Will this systematic shift mitigate the climate impacts of blockchain technology? Perhaps temporarily. But the carbon emissions of Ethereum and Bitcoin mining are rising at an alarming rate, and require fairly drastic innovation to fully solve the problem. That kind of innovation costs money and time, and at present, the short-term financial gains far outweigh the longer term environmental impacts for those involved.
However, it’s those environmental impacts of Ether mining that have caused some musicians to ditch their NFT efforts altogether until more sustainable methods are introduced.
NFTs have been described as “pyramid schemes” by artists.
Many rich and powerful people all over the globe have invested in Ethereum, and therefore have a vested interest in seeing it succeed. Those same investors are the ones who write the massive cheques that have made headlines, says Raccoon. “The bigger art sales that you see happening, like the $69 million purchase of Beeple’s artwork was made by a guy who has a very large stake in the success of cryptocurrency.”
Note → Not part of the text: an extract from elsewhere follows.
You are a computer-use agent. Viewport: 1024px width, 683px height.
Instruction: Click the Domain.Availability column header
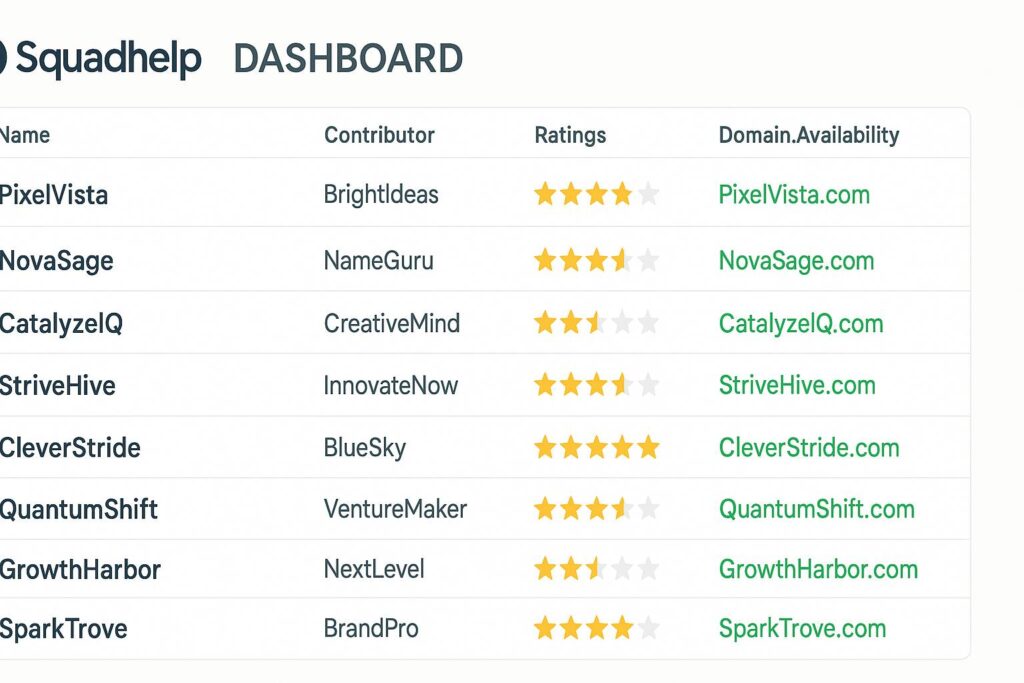809,133
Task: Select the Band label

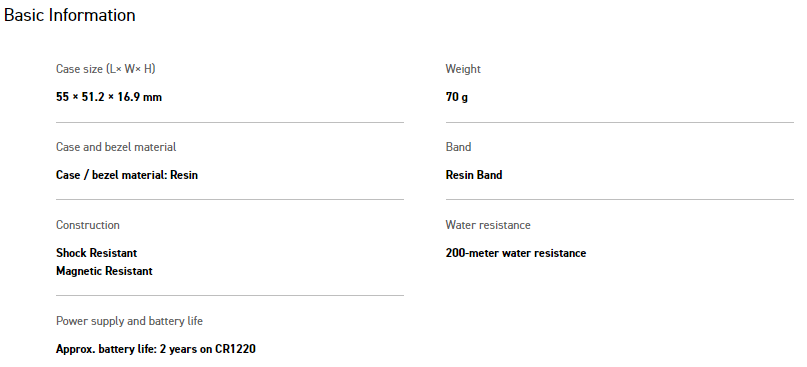Action: 458,147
The ‘pyramid’ aspect of the NFT system means that it’s incredibly hard for emerging artists to get on the ladder. Without the following or the fame, many artists struggle to sell their work. “The people at the top who are already famous, those artists who are dropping NFTs and already have a huge following are the ones that are making the money,” says Raccoon. “A lot of people are sold this dream of making thousands and thousands of dollars, when in reality it’s just another more concentrated traditional art market.”
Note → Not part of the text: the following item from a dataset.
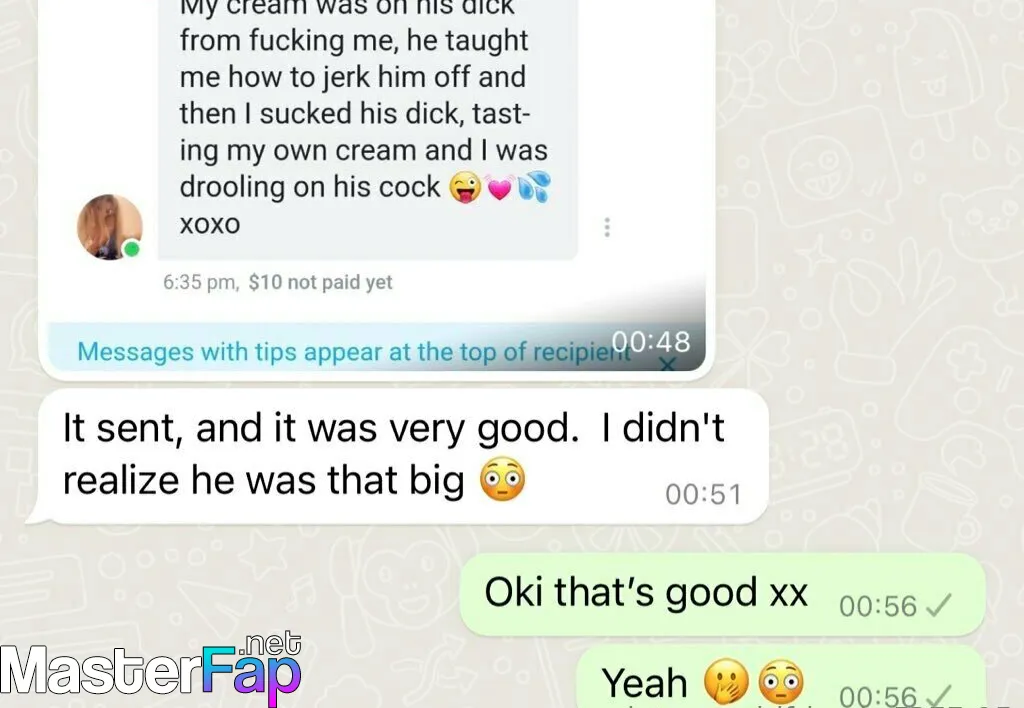
Task: Click the winking tongue-out emoji
Action: [465, 187]
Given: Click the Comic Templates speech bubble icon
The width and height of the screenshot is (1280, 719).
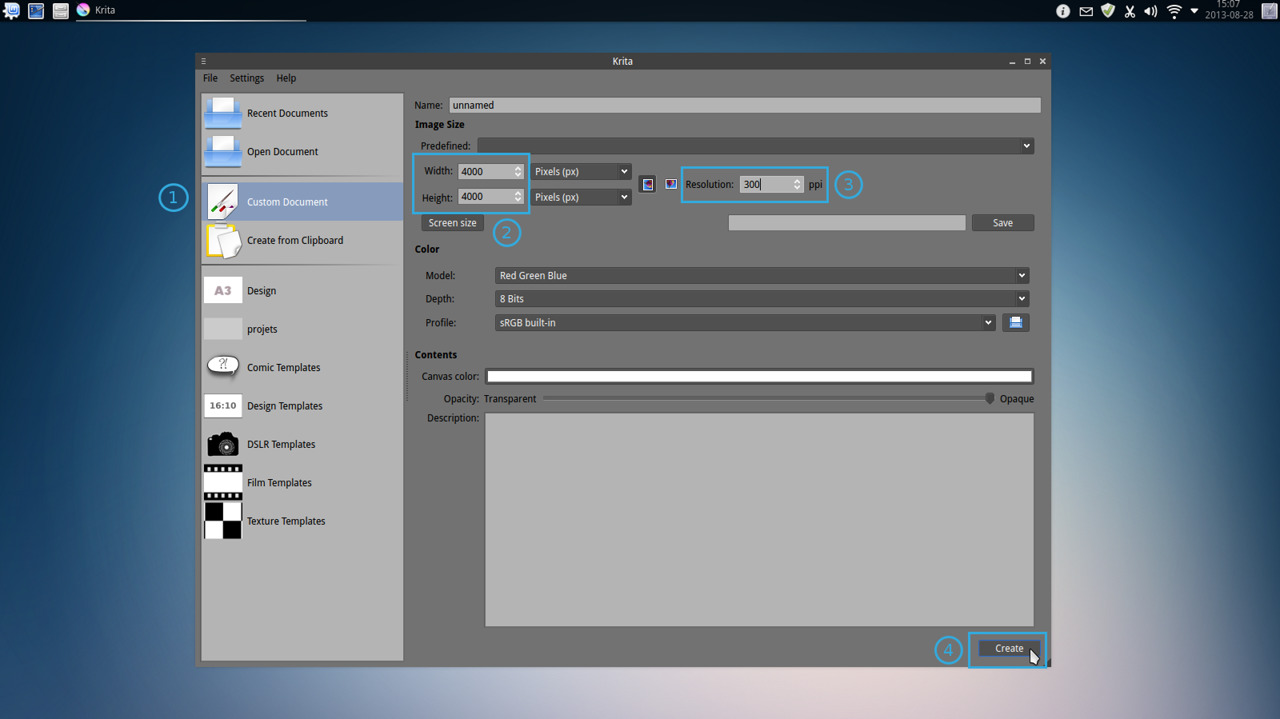Looking at the screenshot, I should [222, 366].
Raccoon doesn’t hesitate with her opinion.
“Watch and wait,” she states, “and be careful with the idea of imagined value. When you’re sold on the idea that your work has imaginary value – virtual value on the internet – someone is gaining from that. It’s important to look at where the money is actually going, and that’s why I think sitting and waiting is the right thing.”
The NFT market is still very young, and like many immature markets, it’s going through some teething problems and posing some serious questions. Will it crash and burn? Or will it innovate and become a more regulated platform, thus eliminating risk of copyright infringement and the existing hierarchies of power? Will new, sustainable platforms emerge that tackle some of the most energy-sapping aspects of the technology?
Only time will be able to illuminate those answers. And while the art world has debated about the unsustainable and unethical aspects of NFTs, the bottom line is that artists should be able to earn a living from their work and not have to worry about contributing to a pyramid scheme, the downfall of the Earth’s ecology, or even judgement from their peers.
And if anything, the NFT market has opened up a valuable discussion over how artists can make money from selling their work, in a world that is becoming increasingly decentralised.
“Artists should act with integrity and intention,” says Raccoon, “and the idea of buying into a ‘get-rich-quick’ scheme that destroys the environment is inherently unethical and problematic. Even just the impact of selling NFTs: there’s so much of the art audience that is so incredibly turned off by that, that you’re going to lose some of your audience, so artists need to decide whether that’s actually worth it.”
However, in light of the backlash over the artists who choose to embrace NFTs as a way of making money, it’s important to recognise that those artists don’t represent the problem.
“As much as it can be tempting to blame or get angry at other artists for their decision to participate in NFTs,” says Raccoon, “at the end of the day we need to be a community and it’s really important for artists to encourage sustainable ways of making a living. [The artists] aren’t actually the people that are the problem, it’s the way that Ethereum is designed and the people that are profiting off Ethereum that’s the figurehead of the issue.”